The immediate and gradual path are one
Sometimes enlightenment is longed for and does not occur. Sometimes enlightenment is not longed for and occurs spontaneously.
Sometimes enlightenment occurs spontaneously but is not recognized. Sometimes enlightenment occurs spontaneously, is recognized, but its significance is not acknowledged.
Enlightenment arises more easily when there is ‘soft satisfaction’, when the subject is enjoying something in a gentle way or when the subject is tenderly longing for something. In pleasurable situations like these, the contraction coming forth from the subject-object duality is weak. These circumstances set the stage for the dance of consciousness, form and energy. Here, subject and object can naturally fade into the background, giving space for the dance to dance itself.
It is more difficult for enlightenment to arise if the situation is not allowed to be what it is; if we are troubled by something or strongly desire something. The subject is then compellingly pushed away from the object (aversion) or drawn to it (craving). Meaning is compellingly attached to the object (illusion) as well as to the subject (identity). In uncomfortable situations in which the subject-object contraction is strong, perceptions are experienced as fixed, necessary and true, seemingly reflecting an objective reality independent from the subject. In these circumstances, there is little space for the dance between consciousness, form and energy to occur.
Underlying aversion and craving there is a compelling association between subject and object. If this dual entanglement is sensed as energy, subject and object return to form in consciousness. Then liberation arises. Liberation is the liberation from contraction. (The amount of energy which is released in this process is in accordance with the degree of contraction.)
Again, it is not the subject who is liberated. We are liberated from our ‘selves’, i.e. from the subject, and enter a state of non-existence. There is no one who perceives. There is no one who causes anything to happen. The subject is recognized as form and disappears into the background. We are thereby also freed from the object: if the subject is recognized as form-in-consciousness, then the object is also recognized as form-in-consciousness.
Subject-object linkages not only arise from aversion and craving, but also from habit (of which aversion and craving can be part). Here the association between subject and object is made automatically and mindlessly. Liberation occurs if habit is noticed and observed as form in consciousness.
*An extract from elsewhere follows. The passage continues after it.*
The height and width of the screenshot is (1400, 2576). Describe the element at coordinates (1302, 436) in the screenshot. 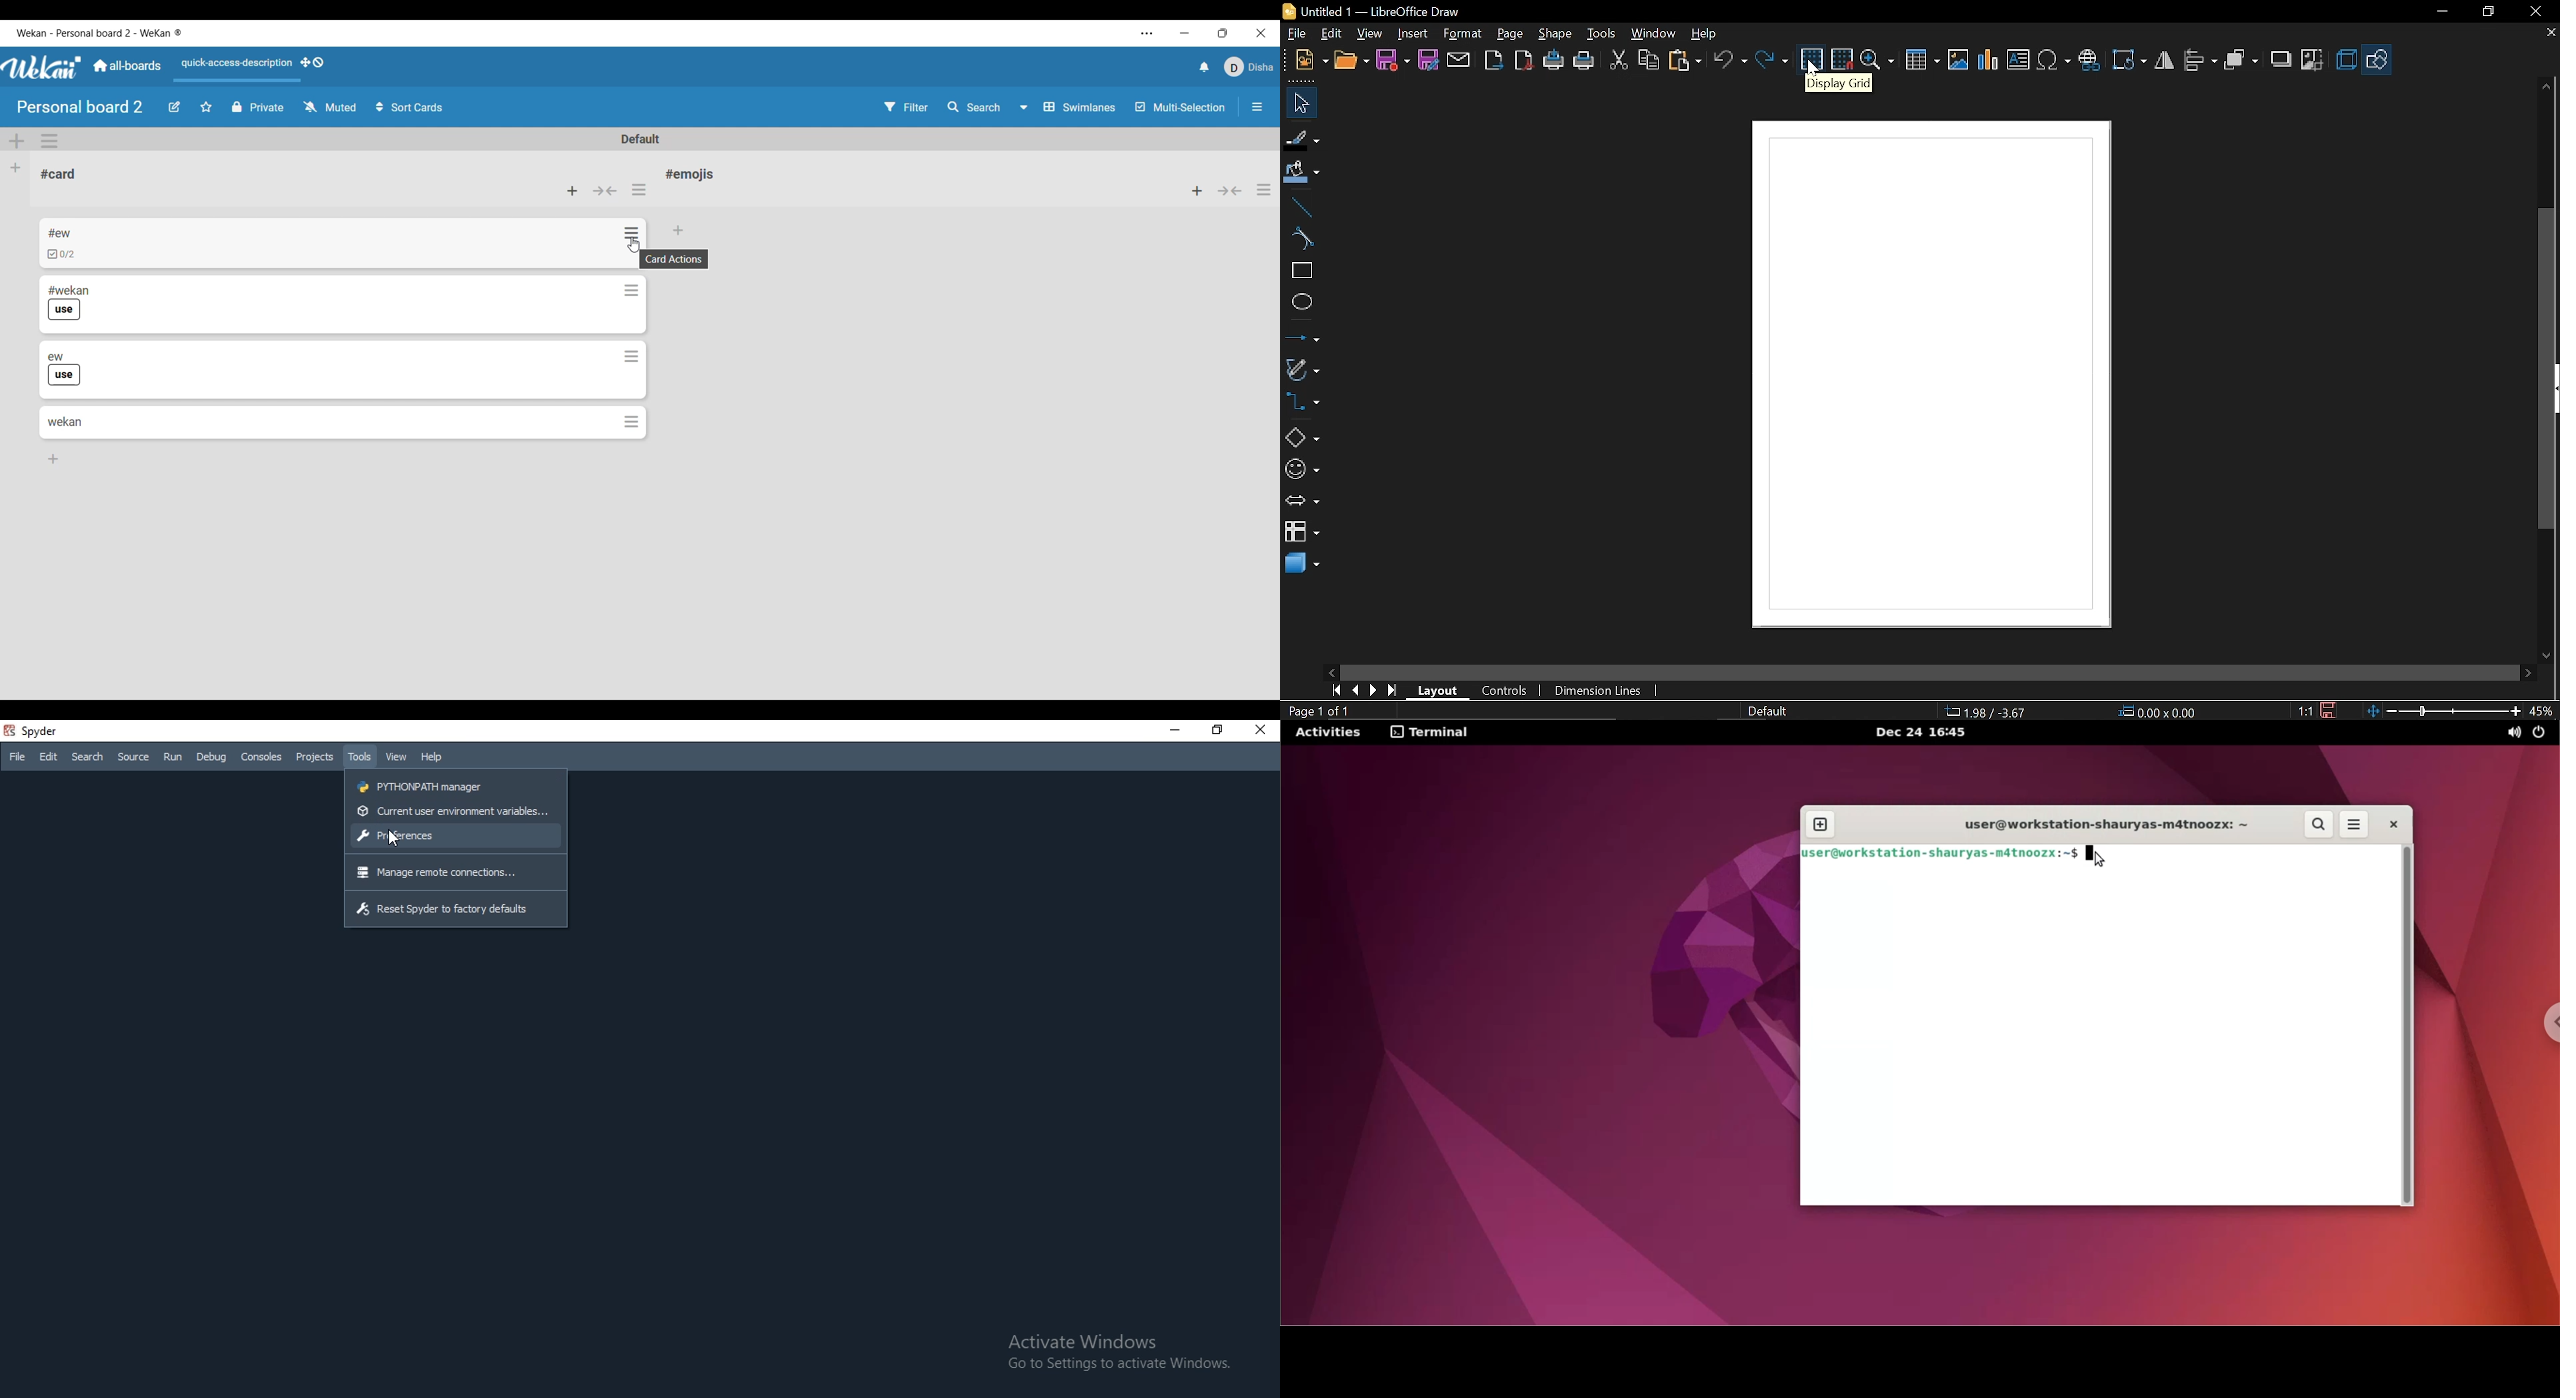

I see `basic shapes` at that location. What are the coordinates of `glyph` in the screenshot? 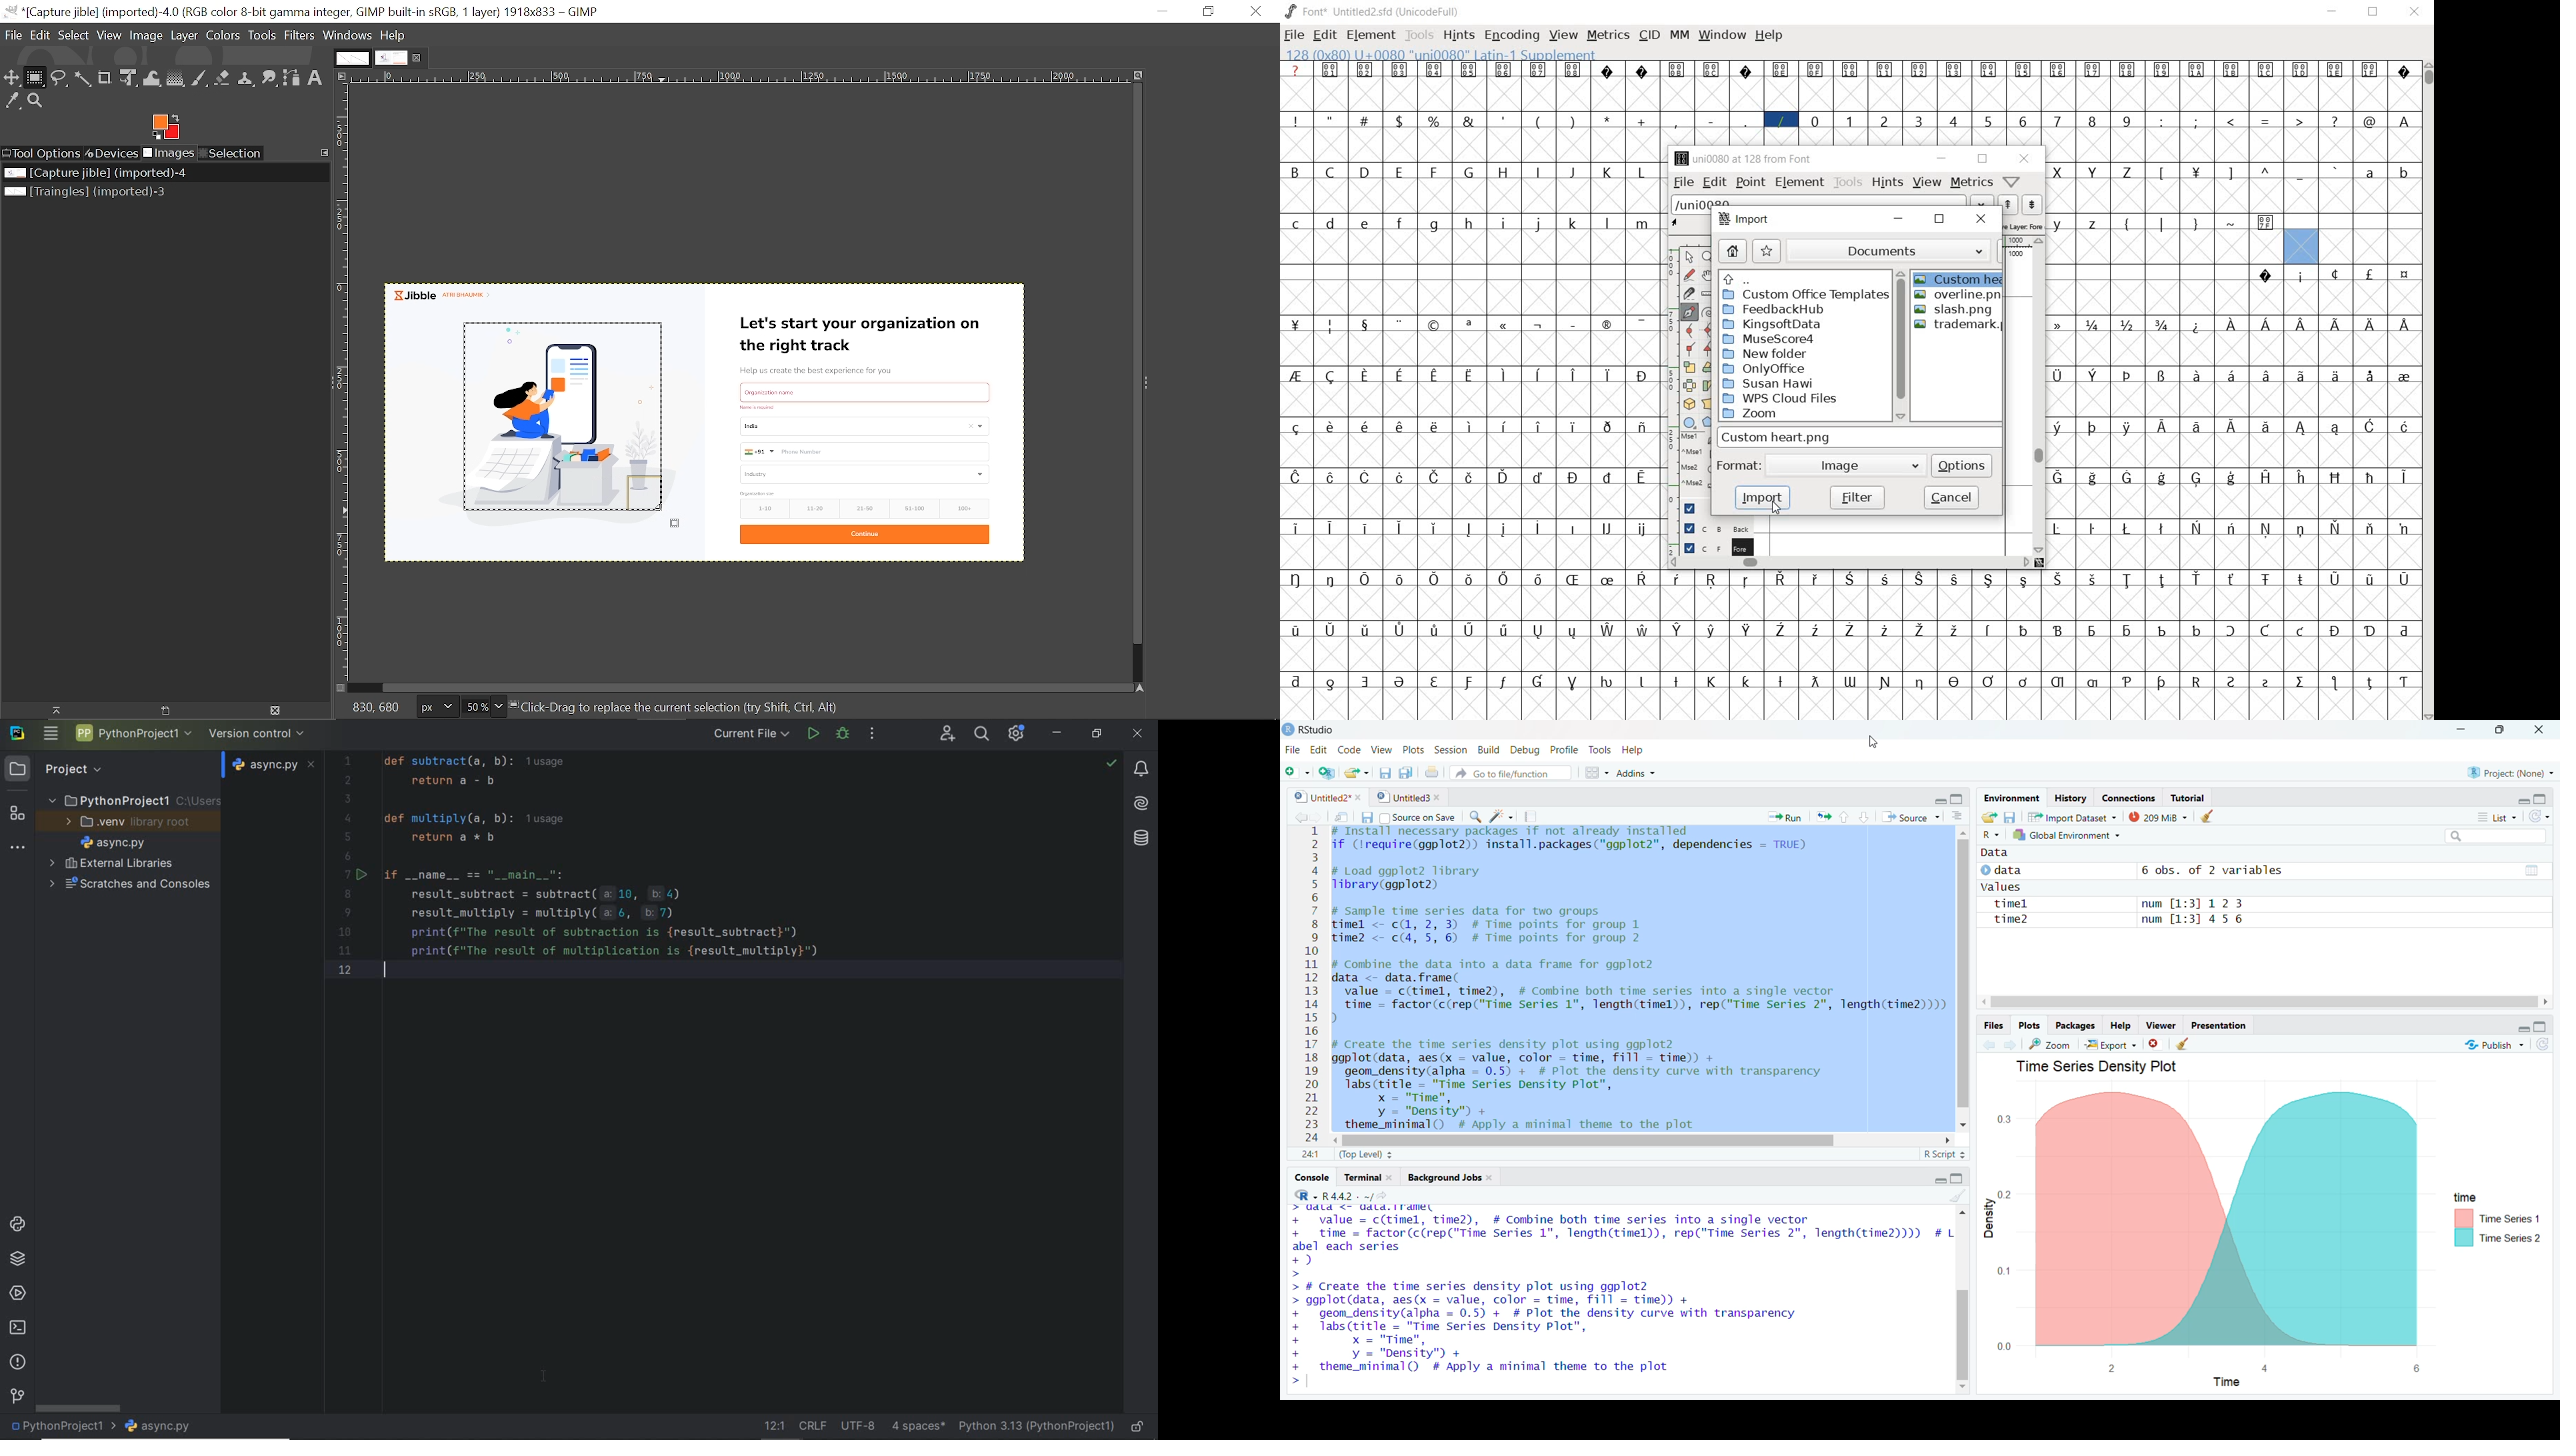 It's located at (1468, 325).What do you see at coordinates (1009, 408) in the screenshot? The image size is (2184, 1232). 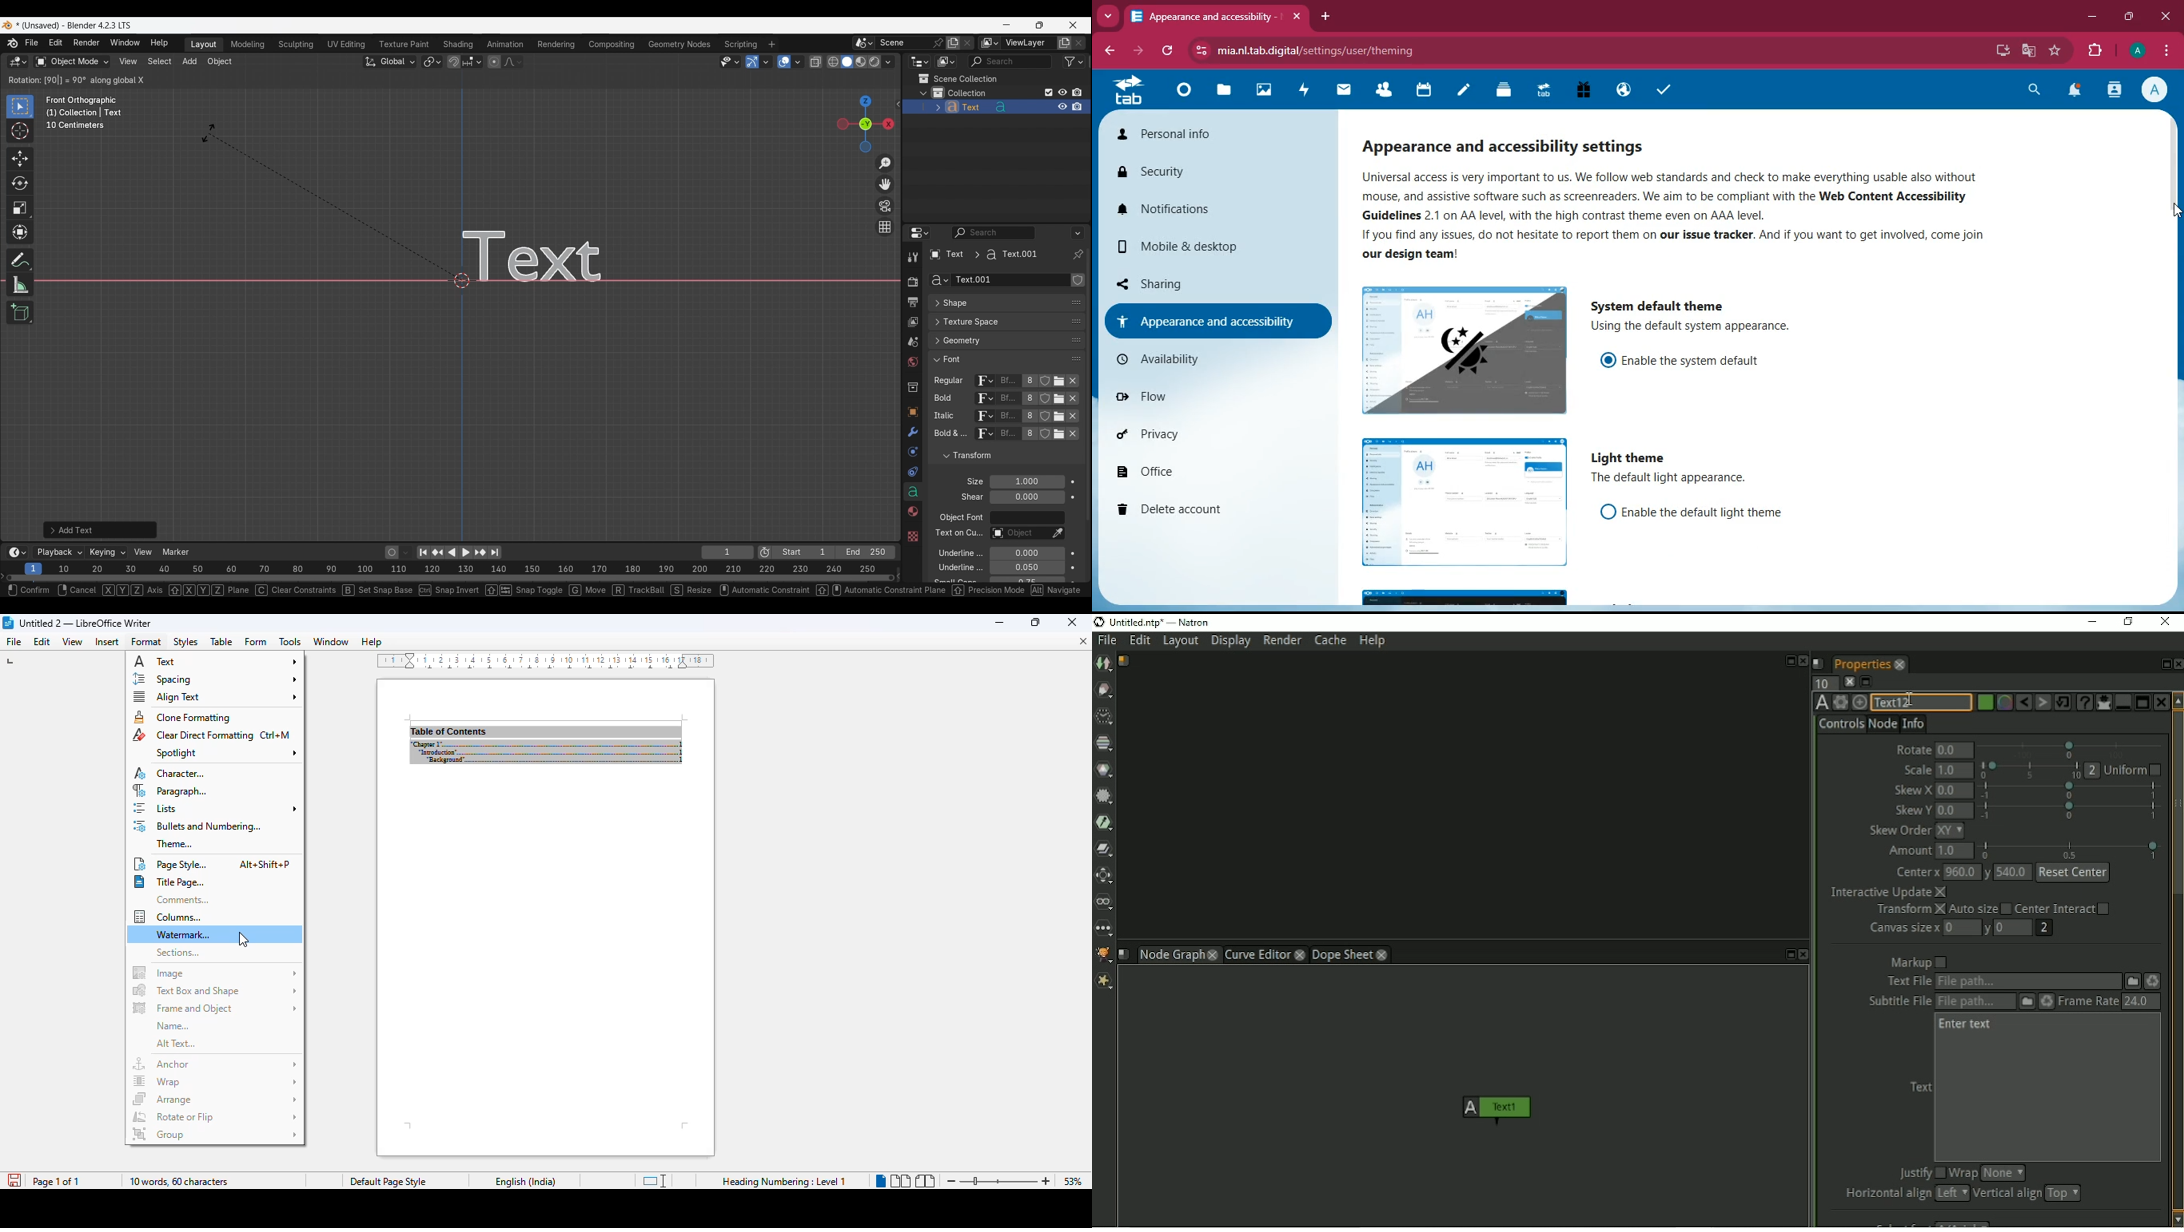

Enlightenment is the immediate path. It is instantaneously perfect and happens beyond time. Liberation is the gradual path that extends over an entire lifespan. Liberation is a process that unfolds over time and is never completed.
Enlightenment and liberation are one and together they constitute the pathless path. Liberation is where enlightenment endures the change of circumstances; where there is awareness of the dance in both ease and difficulty. If there is enlightenment, at that eternal instant there is also liberation. Where there is liberation, the dance dances itself at every moment.